[RFC PATCH 2/3] topology: support node_numa_mem() for determining the fallback node

Nishanth Aravamudan nacc at linux.vnet.ibm.com
Wed Feb 19 09:22:42 EST 2014


On 18.02.2014 [15:49:22 -0600], Christoph Lameter wrote:
> On Tue, 18 Feb 2014, Nishanth Aravamudan wrote:
> 
> > We use the topology provided by the hypervisor, it does actually reflect
> > where CPUs and memory are, and their corresponding performance/NUMA
> > characteristics.
> 
> And so there are actually nodes without memory that have processors?

Virtually (topologically as indicated to Linux), yes. Physically, I
don't think they are, but they might be exhausted, which is we get sort
of odd-appearing NUMA configurations.

> Can the hypervisor or the linux arch code be convinced to ignore nodes
> without memory or assign a sane default node to processors?

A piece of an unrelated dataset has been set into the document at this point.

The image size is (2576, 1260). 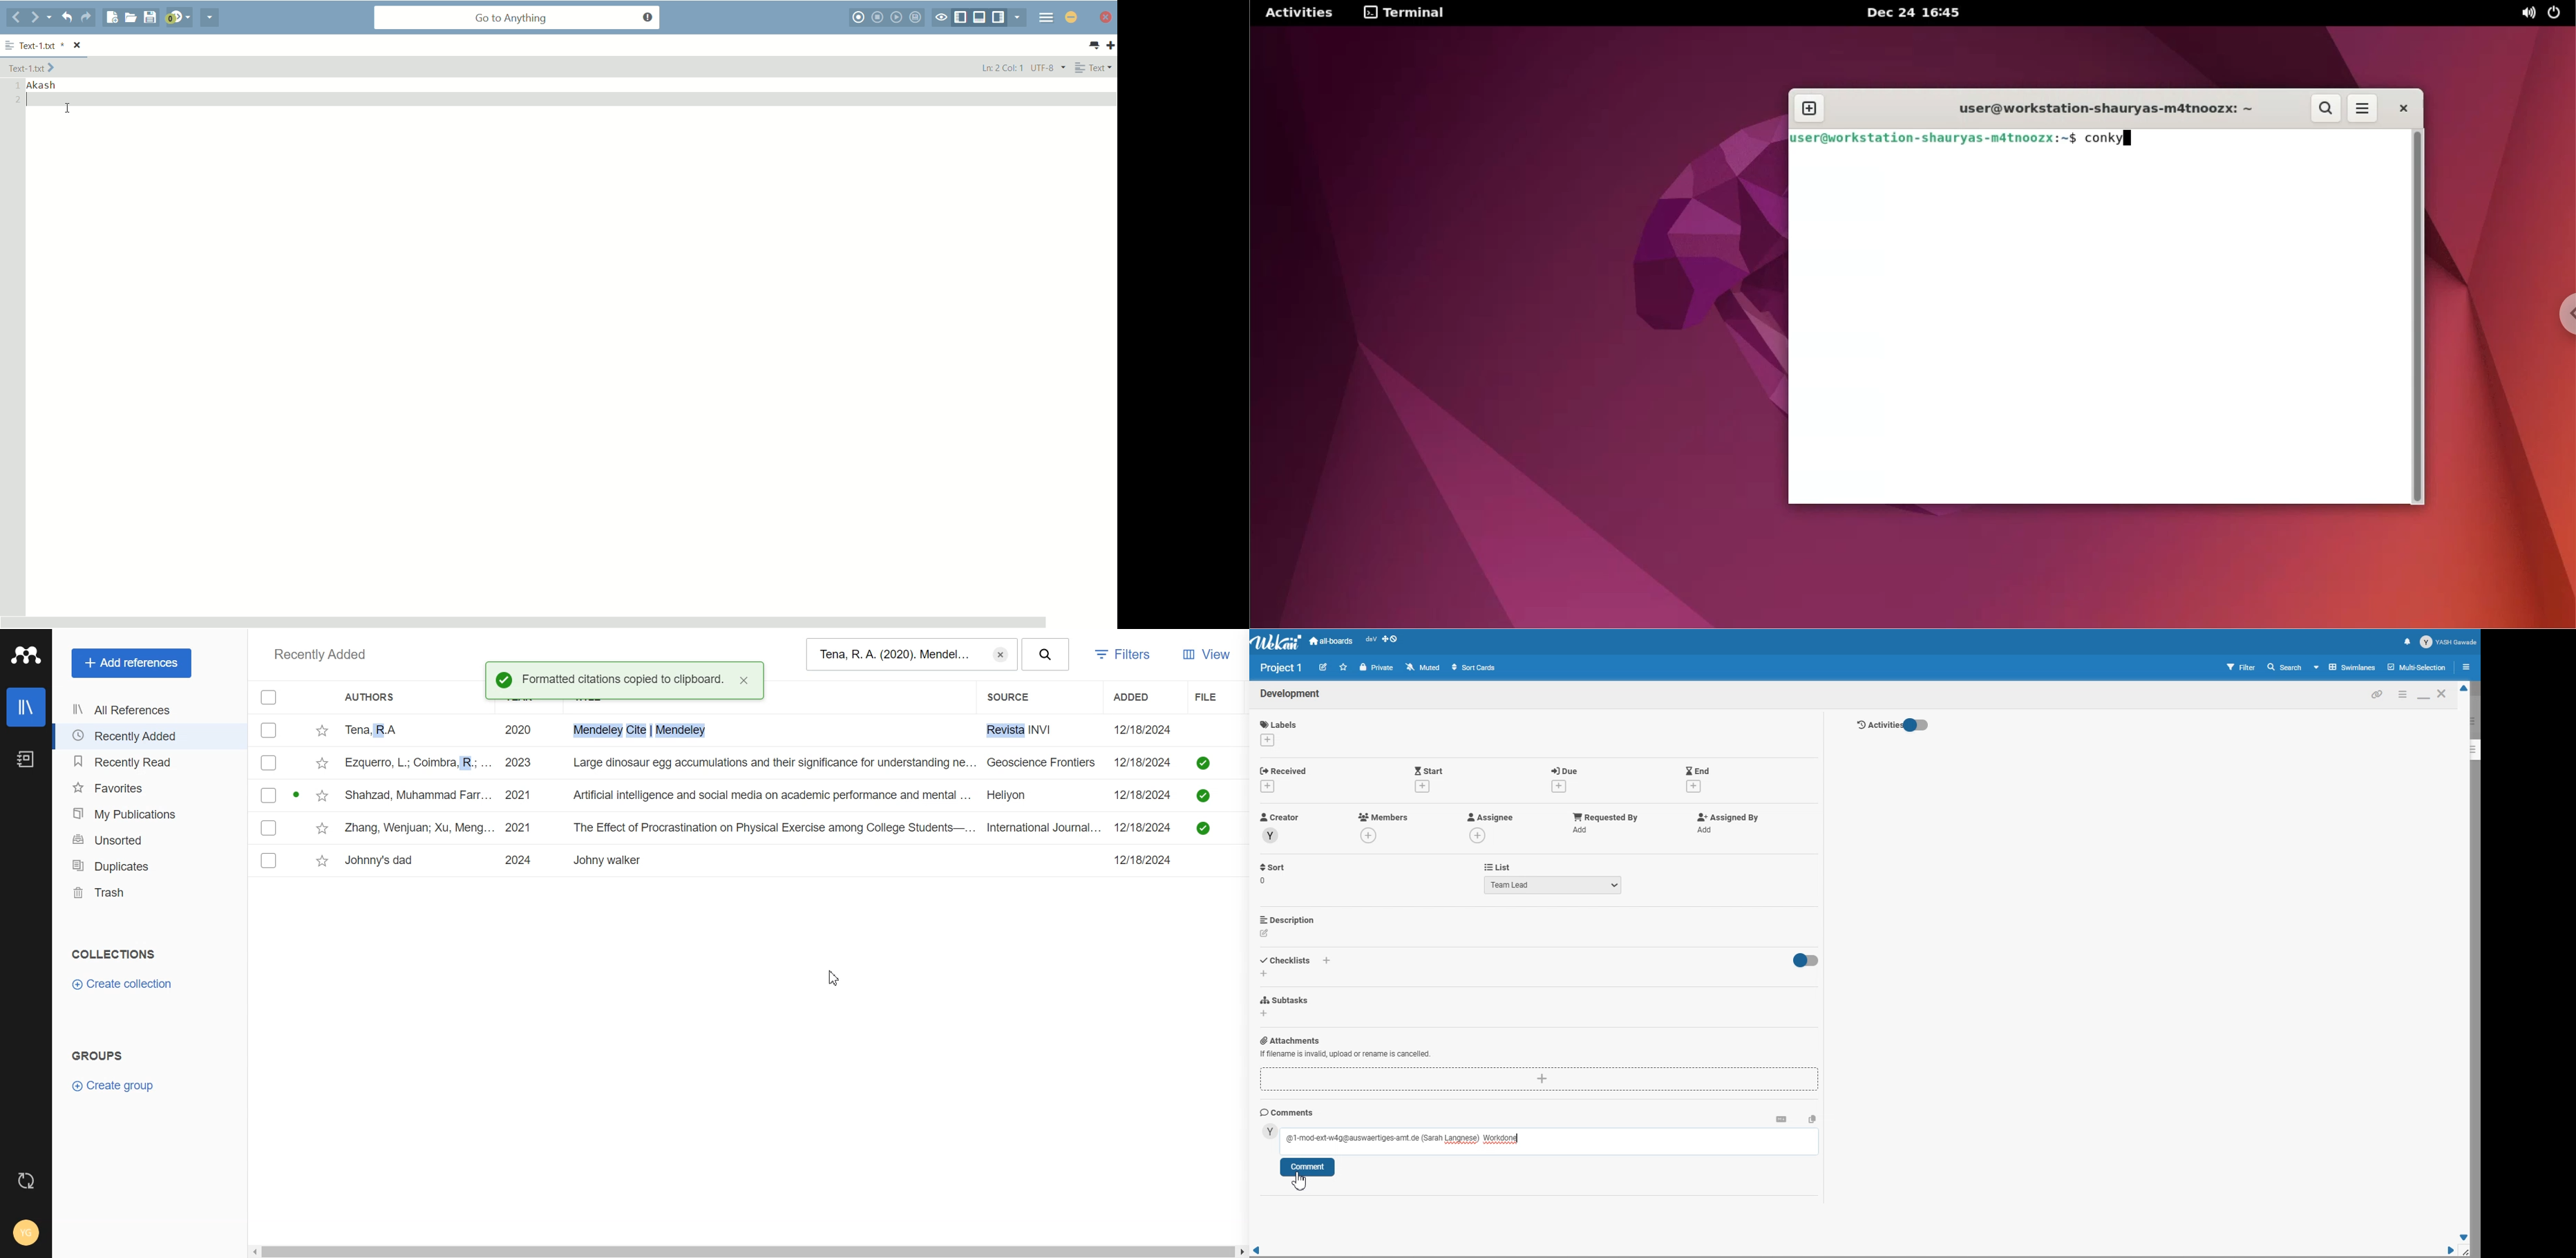 What do you see at coordinates (146, 736) in the screenshot?
I see `Recently Added` at bounding box center [146, 736].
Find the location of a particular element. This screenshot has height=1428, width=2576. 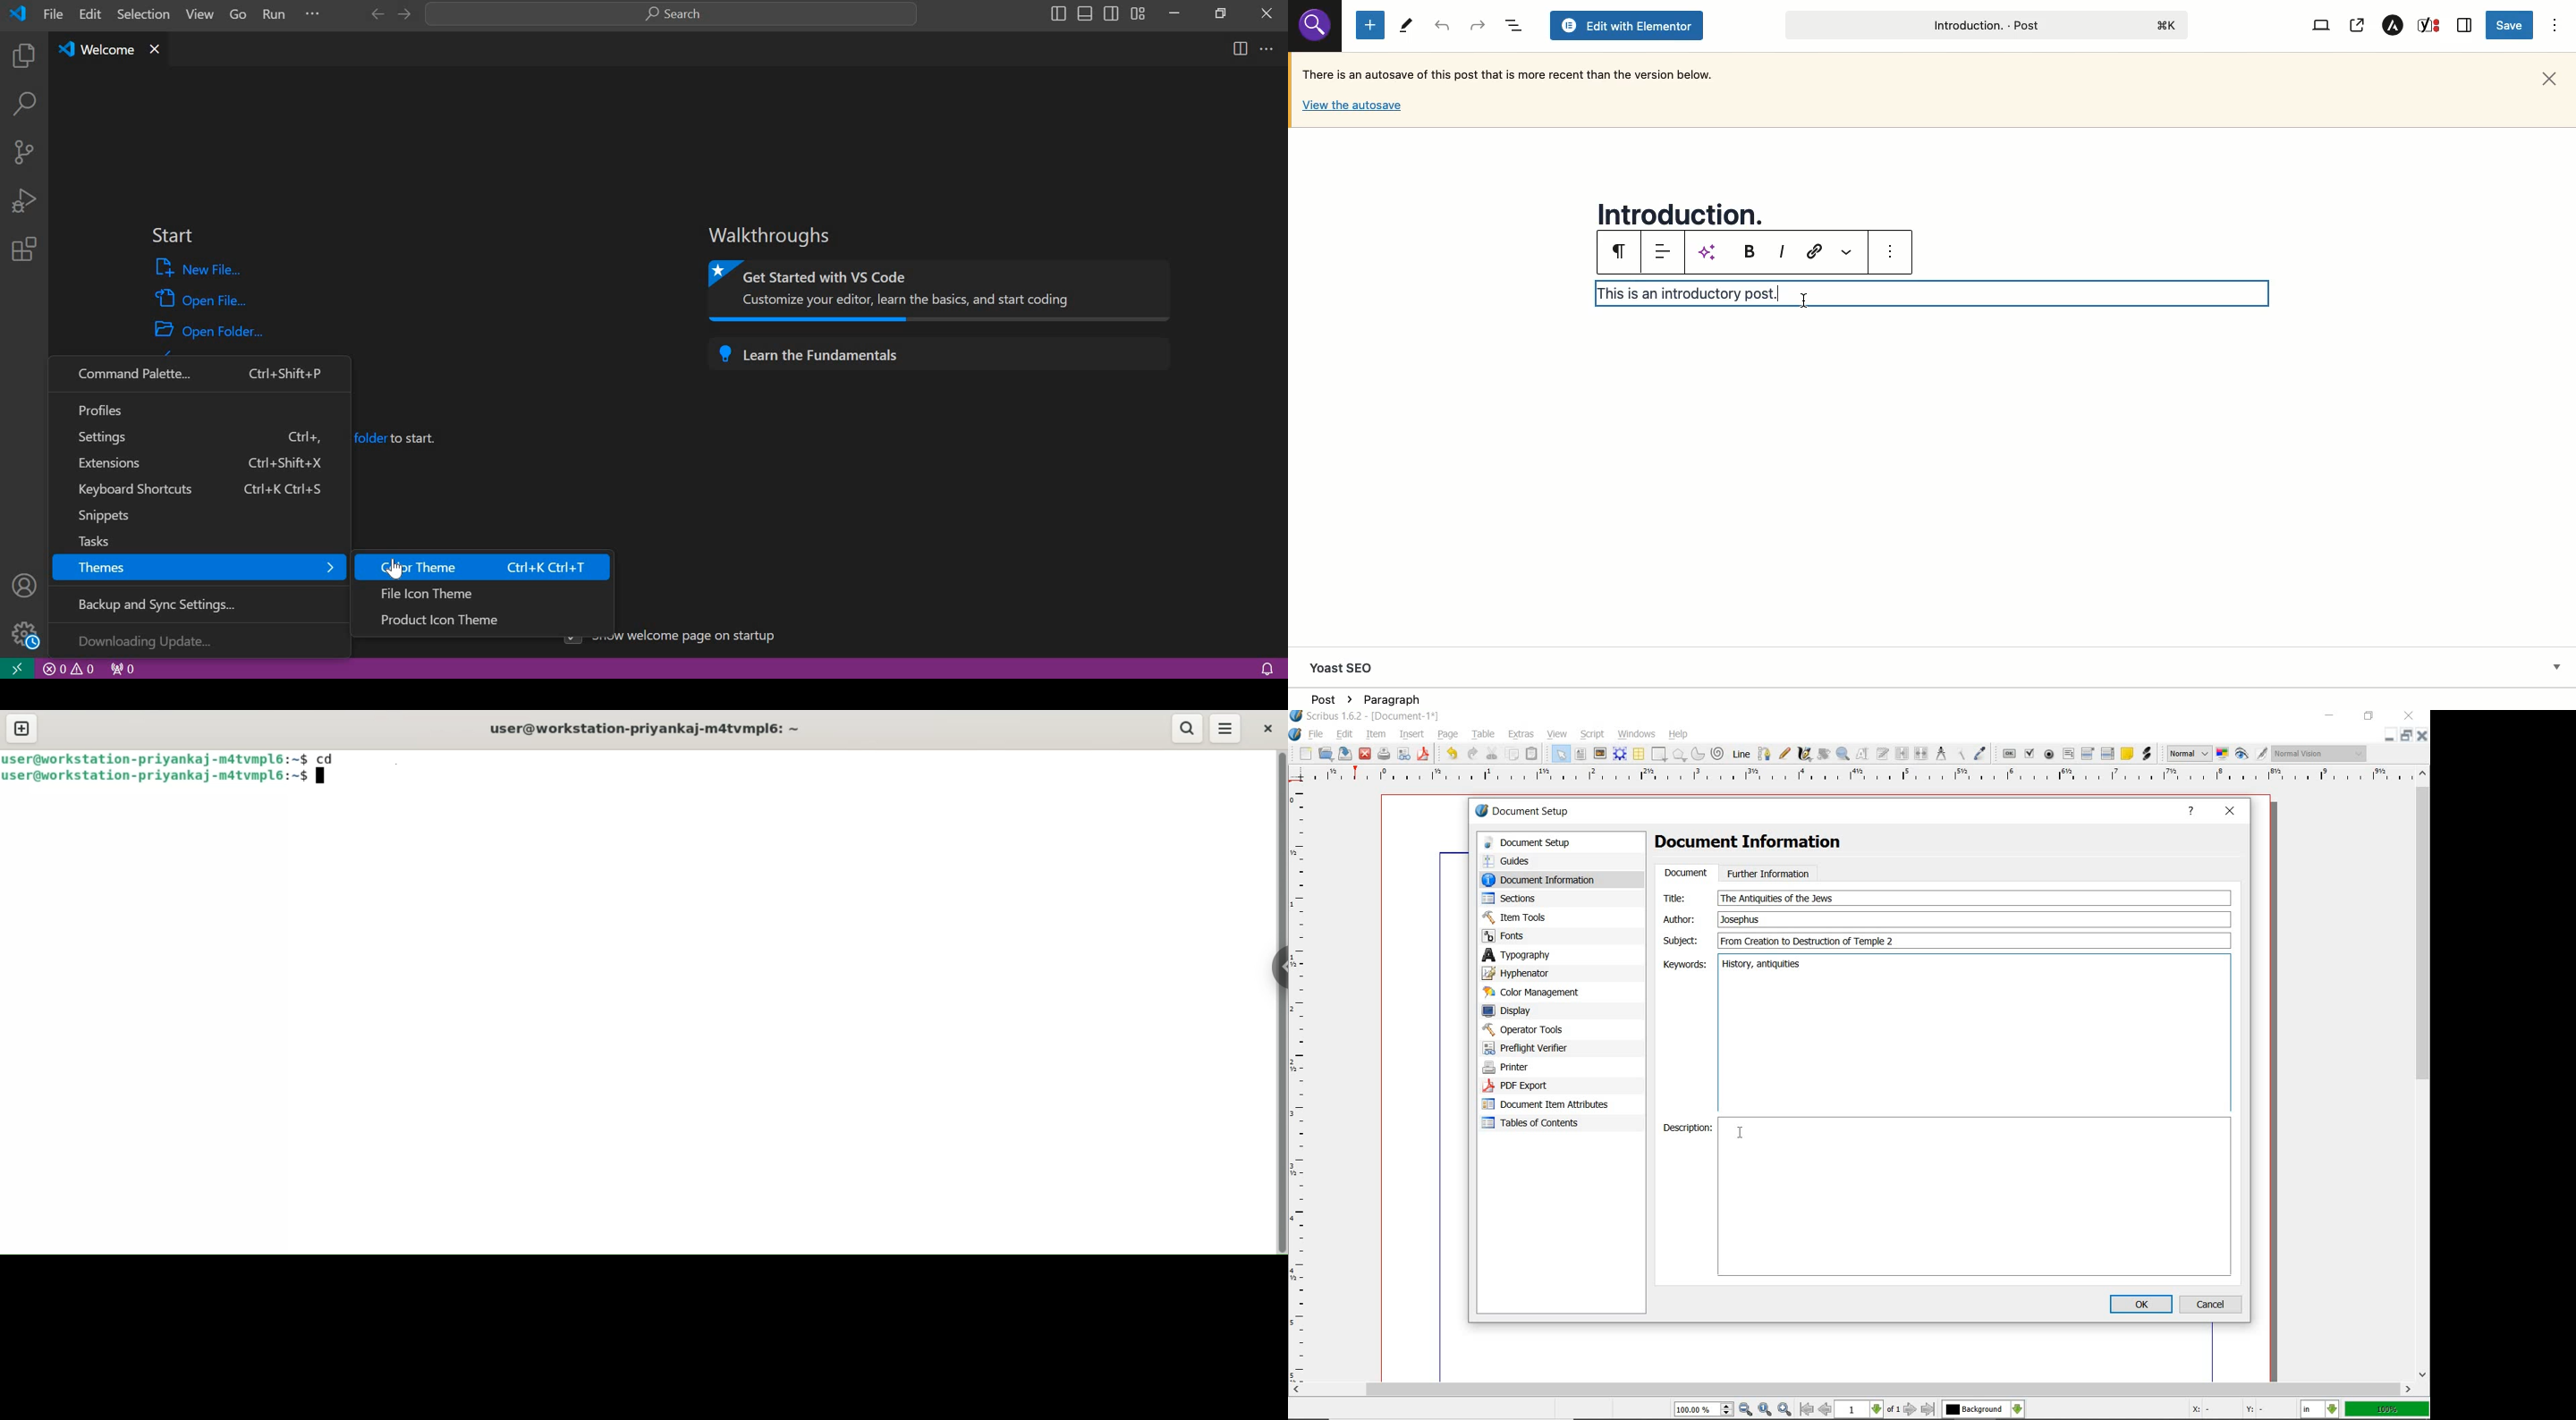

text is located at coordinates (1777, 898).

I think this happens quite often, so I don't know that we want to ignore
the performance impact of the underlying NUMA configuration. I guess we
could special-case memoryless/cpuless configurations somewhat, but I
don't think there's any reason to do that if we can make memoryless-node
support work in-kernel?

> > > Ok then also move the memory of the local node somewhere?
> >
> > This happens below the OS, we don't control the hypervisor's decisions.
> > I'm not sure if that's what you are suggesting.
> 
> You could also do this from the powerpc arch code by sanitizing the
> processor / node information that is then used by Linux.

I see what you're saying now, thanks!